Environment="LD_LIBRARY_PATH=/opt/openssl-1.1.1/lib/" "CONFIG=/etc/haproxy" "PIDFILE=/var/run/haproxy.pid"
ExecStartPre=/usr/local/sbin/haproxy -f $CONFIG -c -q
ExecStart=/usr/local/sbin/haproxy -Ws -f $CONFIG -p $PIDFILE
ExecReload=/usr/local/sbin/haproxy -f $CONFIG -c -q
ExecReload=/bin/kill -USR2 $MAINPID
KillMode=mixed
Restart=always
Type=notify
[Install]
WantedBy=multi-user.target
|
1
2
3
4
| mkdir /etc/haproxy
mkdir /etc/haproxy/conf
mkdir /etc/haproxy/certs
vim /etc/haproxy/conf/default.cfg
|
Then to just write the HAProxy config… Easier said that done for me, since I knew pretty much nothing about how HAProxy does things.
I spent hours trying to get it to work the way I wanted: Ignore requests without SNI, and serve multiple domains and multiple subdomains flexibly.

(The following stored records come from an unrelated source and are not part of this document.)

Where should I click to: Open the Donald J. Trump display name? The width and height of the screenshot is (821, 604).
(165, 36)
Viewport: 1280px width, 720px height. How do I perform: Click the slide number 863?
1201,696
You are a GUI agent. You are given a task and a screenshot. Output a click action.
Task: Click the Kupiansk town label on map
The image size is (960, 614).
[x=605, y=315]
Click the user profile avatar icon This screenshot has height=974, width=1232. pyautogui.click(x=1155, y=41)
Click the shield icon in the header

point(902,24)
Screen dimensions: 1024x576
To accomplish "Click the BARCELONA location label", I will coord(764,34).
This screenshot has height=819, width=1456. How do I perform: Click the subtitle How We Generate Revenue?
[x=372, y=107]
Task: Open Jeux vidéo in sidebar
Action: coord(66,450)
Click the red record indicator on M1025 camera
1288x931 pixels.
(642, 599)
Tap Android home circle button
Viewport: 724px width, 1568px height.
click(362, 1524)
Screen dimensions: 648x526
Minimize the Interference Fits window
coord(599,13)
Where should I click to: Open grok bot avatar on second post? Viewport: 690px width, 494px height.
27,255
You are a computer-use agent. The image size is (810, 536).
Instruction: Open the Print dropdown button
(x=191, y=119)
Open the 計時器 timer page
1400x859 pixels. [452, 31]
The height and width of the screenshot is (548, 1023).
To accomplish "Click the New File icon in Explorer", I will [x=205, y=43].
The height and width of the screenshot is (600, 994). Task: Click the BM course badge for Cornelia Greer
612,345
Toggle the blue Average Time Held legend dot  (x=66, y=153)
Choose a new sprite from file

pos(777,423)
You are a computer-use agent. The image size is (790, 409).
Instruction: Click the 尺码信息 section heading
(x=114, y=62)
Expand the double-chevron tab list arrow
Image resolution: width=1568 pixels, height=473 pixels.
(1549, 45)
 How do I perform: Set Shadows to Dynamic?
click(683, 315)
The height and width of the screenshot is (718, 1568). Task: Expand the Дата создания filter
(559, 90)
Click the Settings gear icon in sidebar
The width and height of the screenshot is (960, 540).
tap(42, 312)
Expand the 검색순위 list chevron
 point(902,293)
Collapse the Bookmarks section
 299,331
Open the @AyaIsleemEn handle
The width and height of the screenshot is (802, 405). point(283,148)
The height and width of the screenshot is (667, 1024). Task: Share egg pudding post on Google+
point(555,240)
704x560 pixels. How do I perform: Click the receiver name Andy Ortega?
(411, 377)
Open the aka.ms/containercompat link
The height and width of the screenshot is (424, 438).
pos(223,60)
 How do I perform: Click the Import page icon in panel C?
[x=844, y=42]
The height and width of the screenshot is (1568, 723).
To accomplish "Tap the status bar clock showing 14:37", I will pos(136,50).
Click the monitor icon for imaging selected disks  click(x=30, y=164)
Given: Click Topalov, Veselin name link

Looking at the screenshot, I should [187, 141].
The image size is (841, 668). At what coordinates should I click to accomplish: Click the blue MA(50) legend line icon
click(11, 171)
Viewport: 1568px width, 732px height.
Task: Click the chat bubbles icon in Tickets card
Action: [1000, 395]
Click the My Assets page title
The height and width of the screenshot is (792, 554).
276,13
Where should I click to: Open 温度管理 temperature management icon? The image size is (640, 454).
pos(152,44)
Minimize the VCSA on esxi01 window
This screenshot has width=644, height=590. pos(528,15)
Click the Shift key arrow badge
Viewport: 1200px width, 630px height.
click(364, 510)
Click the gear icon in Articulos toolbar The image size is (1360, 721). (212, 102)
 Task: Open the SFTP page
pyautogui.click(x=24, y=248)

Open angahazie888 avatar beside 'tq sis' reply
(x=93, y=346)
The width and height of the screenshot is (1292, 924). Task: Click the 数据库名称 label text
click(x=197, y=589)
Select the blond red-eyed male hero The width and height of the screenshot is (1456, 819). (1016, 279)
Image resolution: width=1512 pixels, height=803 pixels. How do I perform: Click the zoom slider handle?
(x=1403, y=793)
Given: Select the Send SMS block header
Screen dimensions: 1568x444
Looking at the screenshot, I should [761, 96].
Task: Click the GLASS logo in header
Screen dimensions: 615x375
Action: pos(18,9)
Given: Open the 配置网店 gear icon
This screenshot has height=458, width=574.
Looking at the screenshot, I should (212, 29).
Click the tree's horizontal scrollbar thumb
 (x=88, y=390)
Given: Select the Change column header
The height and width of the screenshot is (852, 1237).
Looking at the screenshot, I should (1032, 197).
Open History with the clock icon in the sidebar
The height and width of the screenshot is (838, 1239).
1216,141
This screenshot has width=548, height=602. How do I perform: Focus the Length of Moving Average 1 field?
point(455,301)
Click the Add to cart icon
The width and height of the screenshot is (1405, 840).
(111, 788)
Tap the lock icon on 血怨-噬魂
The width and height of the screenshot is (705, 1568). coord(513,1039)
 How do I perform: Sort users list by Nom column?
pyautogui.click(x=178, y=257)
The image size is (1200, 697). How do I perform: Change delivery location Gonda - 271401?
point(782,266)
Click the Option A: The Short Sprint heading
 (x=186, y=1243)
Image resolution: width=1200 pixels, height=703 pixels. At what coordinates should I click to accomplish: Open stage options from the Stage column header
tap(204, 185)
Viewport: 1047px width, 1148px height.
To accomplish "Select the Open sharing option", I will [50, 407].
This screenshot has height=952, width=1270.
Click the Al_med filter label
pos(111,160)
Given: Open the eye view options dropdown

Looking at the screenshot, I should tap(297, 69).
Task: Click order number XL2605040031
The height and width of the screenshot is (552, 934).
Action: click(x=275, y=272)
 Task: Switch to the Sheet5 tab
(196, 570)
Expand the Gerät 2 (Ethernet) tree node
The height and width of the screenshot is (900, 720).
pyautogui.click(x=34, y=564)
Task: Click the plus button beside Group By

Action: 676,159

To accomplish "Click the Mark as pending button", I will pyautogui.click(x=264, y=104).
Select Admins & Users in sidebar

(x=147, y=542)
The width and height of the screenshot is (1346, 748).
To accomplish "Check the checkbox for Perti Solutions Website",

Below is what I finally have as of writing this:
1
2
3
4
5
6
7
8
9
10
11
12
13
14
15
16
17
18
19
20
21
22
23
24
25
26
27
28
29
30
31
32
33
34
35
| # Now in /etc/haproxy/conf/anyfilename
global
maxconn 4096
tune.ssl.default-dh-param 2048
ssl-dh-param-file /etc/haproxy/dhparams.pem
ssl-default-bind-options no-sslv3 no-tls-tickets
ssl-default-bind-ciphers DHE-RSA-AES256-GCM-SHA384:DHE-RSA-AES256-SHA256:ECDHE-RSA-AES256-GCM-SHA384:ECDHE-RSA-AES256-SHA384:DHE-RSA-CAMELLIA256-SHA:DHE-RSA-AES256-SHA:ECDHE-RSA-AES256-SHA
#debug
defaults
mode http
timeout http-request 5s
timeout connect 5s
timeout client 15s
timeout server 30s
option http-server-close
frontend http-redirect
bind *:80
redirect scheme https code 301
frontend https-in
bind *:443 ssl strict-sni crt /etc/haproxy/certs/
option forwardfor
# It matches if the HTTP Host: field mentions any of the hostnames (after the '-i')
acl use_lighttpd hdr(host) -i blog.ljoonal.xyz tos.ljoonal.xyz
use_backend lighttpd if use_lighttpd
errorfile 503 /var/www/html/index.html
backend lighttpd
option forwardfor
server lighttpd localhost:8080
|
It’s probably not good at all, but hey, it works! I excluded setting up lighttpd, or any other service to work as the backend, because that’s not really relevant to lighttpd.
PS, here’s a protip: run haproxy -c -V -f /etc/haproxy/conf/
to see if your configuration works before restarting or reloading it!